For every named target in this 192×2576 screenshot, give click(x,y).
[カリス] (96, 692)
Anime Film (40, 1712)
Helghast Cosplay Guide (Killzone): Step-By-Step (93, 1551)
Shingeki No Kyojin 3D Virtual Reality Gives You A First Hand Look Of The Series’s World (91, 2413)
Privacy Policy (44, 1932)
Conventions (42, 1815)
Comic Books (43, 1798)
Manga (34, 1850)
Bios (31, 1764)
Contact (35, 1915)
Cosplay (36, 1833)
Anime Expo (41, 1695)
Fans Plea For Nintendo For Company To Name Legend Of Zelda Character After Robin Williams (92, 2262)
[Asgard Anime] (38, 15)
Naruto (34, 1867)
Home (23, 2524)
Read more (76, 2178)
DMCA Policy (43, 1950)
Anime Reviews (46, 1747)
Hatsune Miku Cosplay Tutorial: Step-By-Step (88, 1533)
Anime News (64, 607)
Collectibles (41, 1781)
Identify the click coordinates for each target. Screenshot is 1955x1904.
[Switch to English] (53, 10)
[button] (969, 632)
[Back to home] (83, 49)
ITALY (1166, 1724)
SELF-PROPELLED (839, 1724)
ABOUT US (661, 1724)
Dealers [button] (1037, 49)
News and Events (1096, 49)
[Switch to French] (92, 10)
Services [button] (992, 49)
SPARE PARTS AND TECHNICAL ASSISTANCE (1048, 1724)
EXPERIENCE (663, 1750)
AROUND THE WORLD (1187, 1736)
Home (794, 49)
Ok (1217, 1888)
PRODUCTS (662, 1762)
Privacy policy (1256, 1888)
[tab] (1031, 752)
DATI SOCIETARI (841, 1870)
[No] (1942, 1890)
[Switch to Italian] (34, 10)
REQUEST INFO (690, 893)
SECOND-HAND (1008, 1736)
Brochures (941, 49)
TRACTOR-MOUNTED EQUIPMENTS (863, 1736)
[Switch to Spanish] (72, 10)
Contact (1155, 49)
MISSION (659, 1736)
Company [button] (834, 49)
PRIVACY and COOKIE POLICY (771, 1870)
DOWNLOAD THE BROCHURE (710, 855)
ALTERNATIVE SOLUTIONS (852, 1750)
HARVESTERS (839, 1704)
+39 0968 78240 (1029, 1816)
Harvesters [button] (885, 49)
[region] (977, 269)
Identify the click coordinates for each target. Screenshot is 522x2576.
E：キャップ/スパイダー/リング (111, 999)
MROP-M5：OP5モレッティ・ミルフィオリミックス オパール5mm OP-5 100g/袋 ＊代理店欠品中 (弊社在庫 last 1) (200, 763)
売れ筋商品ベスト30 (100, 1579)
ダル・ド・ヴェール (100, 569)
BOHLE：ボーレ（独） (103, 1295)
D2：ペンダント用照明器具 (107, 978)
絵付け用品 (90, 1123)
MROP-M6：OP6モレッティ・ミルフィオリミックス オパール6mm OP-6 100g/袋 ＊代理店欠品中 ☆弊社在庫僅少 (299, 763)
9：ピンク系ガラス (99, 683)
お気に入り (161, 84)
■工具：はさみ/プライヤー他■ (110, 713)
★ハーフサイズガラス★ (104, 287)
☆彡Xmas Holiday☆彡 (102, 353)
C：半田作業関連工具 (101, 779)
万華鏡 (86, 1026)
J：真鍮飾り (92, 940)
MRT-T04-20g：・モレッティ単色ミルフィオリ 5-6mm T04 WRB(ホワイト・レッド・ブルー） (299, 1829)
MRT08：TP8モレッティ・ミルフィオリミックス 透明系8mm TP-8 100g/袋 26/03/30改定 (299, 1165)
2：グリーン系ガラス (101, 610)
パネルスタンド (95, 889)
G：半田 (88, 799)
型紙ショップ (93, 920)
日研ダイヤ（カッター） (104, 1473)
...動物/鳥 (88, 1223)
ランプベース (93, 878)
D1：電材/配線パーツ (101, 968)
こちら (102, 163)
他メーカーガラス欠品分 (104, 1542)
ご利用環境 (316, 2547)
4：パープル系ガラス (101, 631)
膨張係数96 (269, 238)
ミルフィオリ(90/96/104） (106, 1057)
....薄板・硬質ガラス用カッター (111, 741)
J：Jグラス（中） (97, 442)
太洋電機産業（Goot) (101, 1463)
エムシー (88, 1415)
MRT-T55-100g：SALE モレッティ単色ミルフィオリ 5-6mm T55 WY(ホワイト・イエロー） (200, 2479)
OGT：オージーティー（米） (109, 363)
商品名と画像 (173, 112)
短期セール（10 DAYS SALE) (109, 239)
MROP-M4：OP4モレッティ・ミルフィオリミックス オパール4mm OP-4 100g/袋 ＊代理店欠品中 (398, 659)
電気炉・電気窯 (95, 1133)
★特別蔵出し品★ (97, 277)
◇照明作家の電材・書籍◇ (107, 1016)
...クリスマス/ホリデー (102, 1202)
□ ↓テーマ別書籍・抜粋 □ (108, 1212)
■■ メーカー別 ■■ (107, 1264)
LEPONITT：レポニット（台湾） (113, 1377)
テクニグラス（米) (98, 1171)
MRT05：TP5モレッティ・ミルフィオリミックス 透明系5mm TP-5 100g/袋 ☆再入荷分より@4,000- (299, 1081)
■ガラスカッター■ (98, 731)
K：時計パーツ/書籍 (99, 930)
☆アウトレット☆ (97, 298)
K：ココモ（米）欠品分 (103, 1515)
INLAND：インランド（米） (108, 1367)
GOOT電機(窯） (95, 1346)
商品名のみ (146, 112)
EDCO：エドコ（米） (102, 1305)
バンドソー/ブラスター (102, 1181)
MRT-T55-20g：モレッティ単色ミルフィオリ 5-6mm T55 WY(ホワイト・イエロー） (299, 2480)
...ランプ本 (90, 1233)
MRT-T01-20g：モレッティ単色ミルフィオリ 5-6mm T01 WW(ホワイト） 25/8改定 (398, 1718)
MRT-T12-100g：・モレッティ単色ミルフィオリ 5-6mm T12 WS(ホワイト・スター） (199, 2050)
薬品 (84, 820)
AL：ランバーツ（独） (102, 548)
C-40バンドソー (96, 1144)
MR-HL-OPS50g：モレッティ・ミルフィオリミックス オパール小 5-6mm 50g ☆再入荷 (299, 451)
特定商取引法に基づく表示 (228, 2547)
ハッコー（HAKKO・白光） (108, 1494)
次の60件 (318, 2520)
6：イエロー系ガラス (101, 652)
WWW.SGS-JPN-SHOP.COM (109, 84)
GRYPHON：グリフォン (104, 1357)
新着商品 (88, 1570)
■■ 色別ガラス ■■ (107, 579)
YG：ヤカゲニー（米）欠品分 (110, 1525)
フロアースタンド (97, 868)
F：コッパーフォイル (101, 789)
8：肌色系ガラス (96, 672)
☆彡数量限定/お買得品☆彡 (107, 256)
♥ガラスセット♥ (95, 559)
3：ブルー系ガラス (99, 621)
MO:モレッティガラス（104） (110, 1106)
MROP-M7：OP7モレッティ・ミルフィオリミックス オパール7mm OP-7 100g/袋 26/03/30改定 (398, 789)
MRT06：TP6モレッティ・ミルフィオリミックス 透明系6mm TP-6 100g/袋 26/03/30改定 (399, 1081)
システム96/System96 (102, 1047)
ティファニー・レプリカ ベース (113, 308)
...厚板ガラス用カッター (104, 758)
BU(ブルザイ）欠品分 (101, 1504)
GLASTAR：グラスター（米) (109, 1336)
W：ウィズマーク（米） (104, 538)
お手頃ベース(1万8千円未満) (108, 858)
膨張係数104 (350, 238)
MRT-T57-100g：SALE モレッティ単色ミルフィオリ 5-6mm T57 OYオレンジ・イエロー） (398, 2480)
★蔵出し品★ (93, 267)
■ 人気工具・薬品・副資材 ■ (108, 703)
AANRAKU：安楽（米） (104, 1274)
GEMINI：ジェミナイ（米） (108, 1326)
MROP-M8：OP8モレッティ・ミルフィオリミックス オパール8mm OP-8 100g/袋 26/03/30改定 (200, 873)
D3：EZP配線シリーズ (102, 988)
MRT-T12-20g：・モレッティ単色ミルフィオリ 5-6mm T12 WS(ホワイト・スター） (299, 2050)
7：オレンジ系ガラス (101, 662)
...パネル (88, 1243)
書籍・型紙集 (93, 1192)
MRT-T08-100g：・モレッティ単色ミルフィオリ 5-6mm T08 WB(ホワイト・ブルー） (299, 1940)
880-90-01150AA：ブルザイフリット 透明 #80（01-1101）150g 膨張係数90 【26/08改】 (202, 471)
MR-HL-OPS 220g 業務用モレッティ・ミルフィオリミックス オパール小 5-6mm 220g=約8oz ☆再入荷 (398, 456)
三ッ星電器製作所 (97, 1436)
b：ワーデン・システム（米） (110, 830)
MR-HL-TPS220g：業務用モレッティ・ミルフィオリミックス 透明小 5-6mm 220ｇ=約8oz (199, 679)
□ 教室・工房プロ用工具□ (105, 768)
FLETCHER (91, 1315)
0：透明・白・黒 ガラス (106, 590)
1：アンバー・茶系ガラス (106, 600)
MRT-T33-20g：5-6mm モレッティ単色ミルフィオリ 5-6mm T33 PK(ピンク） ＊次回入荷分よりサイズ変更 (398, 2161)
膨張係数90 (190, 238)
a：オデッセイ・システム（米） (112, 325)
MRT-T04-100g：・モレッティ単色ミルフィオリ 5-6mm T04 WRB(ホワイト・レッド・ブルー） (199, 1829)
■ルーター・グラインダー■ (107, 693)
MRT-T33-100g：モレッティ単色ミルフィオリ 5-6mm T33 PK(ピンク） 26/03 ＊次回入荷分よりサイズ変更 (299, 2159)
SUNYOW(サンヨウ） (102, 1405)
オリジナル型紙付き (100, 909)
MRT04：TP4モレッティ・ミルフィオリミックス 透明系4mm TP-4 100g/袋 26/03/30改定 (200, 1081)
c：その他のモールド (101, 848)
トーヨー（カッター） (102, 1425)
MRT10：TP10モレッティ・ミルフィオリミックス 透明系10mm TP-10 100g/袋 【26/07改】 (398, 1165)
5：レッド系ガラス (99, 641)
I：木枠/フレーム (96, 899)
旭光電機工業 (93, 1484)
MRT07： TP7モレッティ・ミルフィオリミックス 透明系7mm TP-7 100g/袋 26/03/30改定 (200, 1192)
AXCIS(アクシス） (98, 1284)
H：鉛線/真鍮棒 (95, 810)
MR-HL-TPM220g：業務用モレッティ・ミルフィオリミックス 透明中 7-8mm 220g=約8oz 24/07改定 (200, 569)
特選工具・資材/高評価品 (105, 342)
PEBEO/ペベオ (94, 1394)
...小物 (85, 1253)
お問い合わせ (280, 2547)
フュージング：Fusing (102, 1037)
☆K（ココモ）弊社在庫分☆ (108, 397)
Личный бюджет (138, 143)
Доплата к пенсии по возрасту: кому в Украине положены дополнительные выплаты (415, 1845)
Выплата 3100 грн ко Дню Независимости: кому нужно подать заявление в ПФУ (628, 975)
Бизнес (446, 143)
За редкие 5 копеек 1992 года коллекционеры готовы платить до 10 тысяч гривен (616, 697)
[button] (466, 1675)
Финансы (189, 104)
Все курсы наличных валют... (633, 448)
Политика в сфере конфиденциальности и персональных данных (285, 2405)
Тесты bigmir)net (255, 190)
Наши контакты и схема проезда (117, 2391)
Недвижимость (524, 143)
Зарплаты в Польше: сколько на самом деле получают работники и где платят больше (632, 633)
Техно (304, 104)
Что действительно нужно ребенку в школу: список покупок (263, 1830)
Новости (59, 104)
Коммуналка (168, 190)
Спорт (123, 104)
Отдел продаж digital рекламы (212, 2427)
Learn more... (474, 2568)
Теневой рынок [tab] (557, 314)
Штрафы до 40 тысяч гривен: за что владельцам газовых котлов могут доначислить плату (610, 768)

What is required: Everything starting at the line containing "PRIVACY and COOKIE POLICY (771, 1870)" and ending at the line containing "J：Jグラス（中） (97, 442)" in the records above should be repeated exactly, and only that.

Problem solution:
PRIVACY and COOKIE POLICY (771, 1870)
DOWNLOAD THE BROCHURE (710, 855)
ALTERNATIVE SOLUTIONS (852, 1750)
HARVESTERS (839, 1704)
+39 0968 78240 (1029, 1816)
Harvesters [button] (885, 49)
[region] (977, 269)
Identify the click coordinates for each target. Screenshot is 522x2576.
E：キャップ/スパイダー/リング (111, 999)
MROP-M5：OP5モレッティ・ミルフィオリミックス オパール5mm OP-5 100g/袋 ＊代理店欠品中 (弊社在庫 last 1) (200, 763)
売れ筋商品ベスト30 (100, 1579)
ダル・ド・ヴェール (100, 569)
BOHLE：ボーレ（独） (103, 1295)
D2：ペンダント用照明器具 (107, 978)
絵付け用品 (90, 1123)
MROP-M6：OP6モレッティ・ミルフィオリミックス オパール6mm OP-6 100g/袋 ＊代理店欠品中 ☆弊社在庫僅少 (299, 763)
9：ピンク系ガラス (99, 683)
お気に入り (161, 84)
■工具：はさみ/プライヤー他■ (110, 713)
★ハーフサイズガラス★ (104, 287)
☆彡Xmas Holiday☆彡 (102, 353)
C：半田作業関連工具 (101, 779)
万華鏡 (86, 1026)
J：真鍮飾り (92, 940)
MRT-T04-20g：・モレッティ単色ミルフィオリ 5-6mm T04 WRB(ホワイト・レッド・ブルー） (299, 1829)
MRT08：TP8モレッティ・ミルフィオリミックス 透明系8mm TP-8 100g/袋 26/03/30改定 (299, 1165)
2：グリーン系ガラス (101, 610)
パネルスタンド (95, 889)
G：半田 (88, 799)
型紙ショップ (93, 920)
日研ダイヤ（カッター） (104, 1473)
...動物/鳥 (88, 1223)
ランプベース (93, 878)
D1：電材/配線パーツ (101, 968)
こちら (102, 163)
他メーカーガラス欠品分 (104, 1542)
ご利用環境 (316, 2547)
4：パープル系ガラス (101, 631)
膨張係数96 (269, 238)
ミルフィオリ(90/96/104） (106, 1057)
....薄板・硬質ガラス用カッター (111, 741)
J：Jグラス（中） (97, 442)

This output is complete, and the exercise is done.